Scott Kirkland edited this page Mar 10, 2021 · 2 revisions

Downloading files from Box (or any FTP enabled site) onto the Farm Cluster

We need to be able to download a lot of data (mostly pixel files) from Box so that we can run the cec-dataprep algorithm and convert them into processed cluster files.

To download on farm you can use the following scripts, which utilize the "high" priority cluster of farm to make sure the job is not interrupted.

download-pixels-from-box.sh

#!/bin/bash

export DIRECTORY="results_for_processing/"
export FTPPASS="pass"
export FTPUSER="username"

mkdir -p /scratch/$USER/$SLURM_JOBID

cd /scratch/$USER/$SLURM_JOBID

wget -m -nd --ftp-user=$FTPUSER --ftp-password=$FTPPASS "ftp://ftp.box.com/CEC DSS Project/Project Tasks/Task 2 - Spatial Analysis to Locate the Woody Feedstock/$DIRECTORY"

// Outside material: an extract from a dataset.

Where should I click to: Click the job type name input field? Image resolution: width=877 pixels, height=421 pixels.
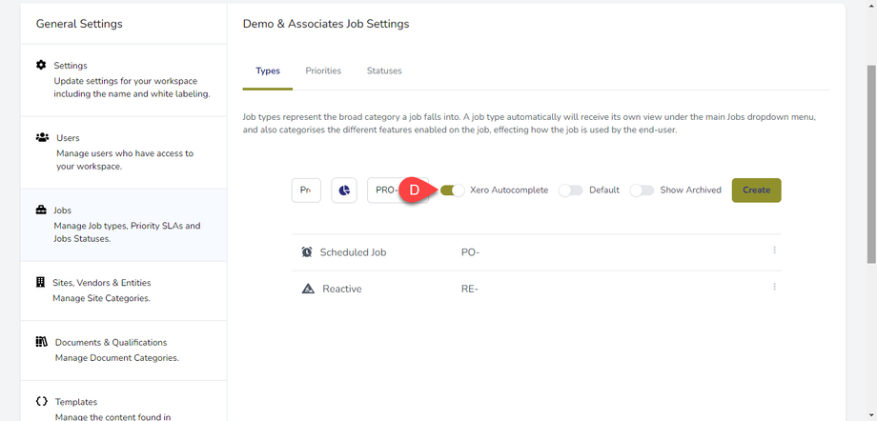(305, 190)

echo "Done downloading files, moving them to home directory"

cp *.* ~/boxftp

echo "Done, cleaning up files in /scratch"

rm -rf /scratch/$USER/$SLURM_JOBID

echo "All done, exiting"

download-pixels-from-box-runner.sh

#!/bin/bash -l
# NOTE the -l flag!

# If you need any help, please email [email protected]

# Name of the job - You'll probably want to customize this.
#SBATCH -J download

# Standard out and Standard Error output files with the job number in the name.
#SBATCH -o slurm-download-%j.output
#SBATCH -e slurm-download-%j.output

#SBATCH --nodes=1                # node count
#SBATCH --ntasks=1               # total number of tasks across all nodes
#SBATCH --time=08:01:00          # total run time limit (HH:MM:SS)
#SBATCH --partition=high         # high priority so it won't be interrupted

# The useful part of your job goes below

# hostname is just for debugging
hostname

# The main job executable to run: note the use of srun before it
sh ./download-pixels-from-box.sh

Running

Now we can kick off the download by simply running sbatch download-pixels-from-box-runner.sh.

All of the files in the given box directory will be downloaded in a flat (no-directory) structure to ~/boxftp.

For comparison, downloading 21 pixel files of approx 50-75GB took about 40min.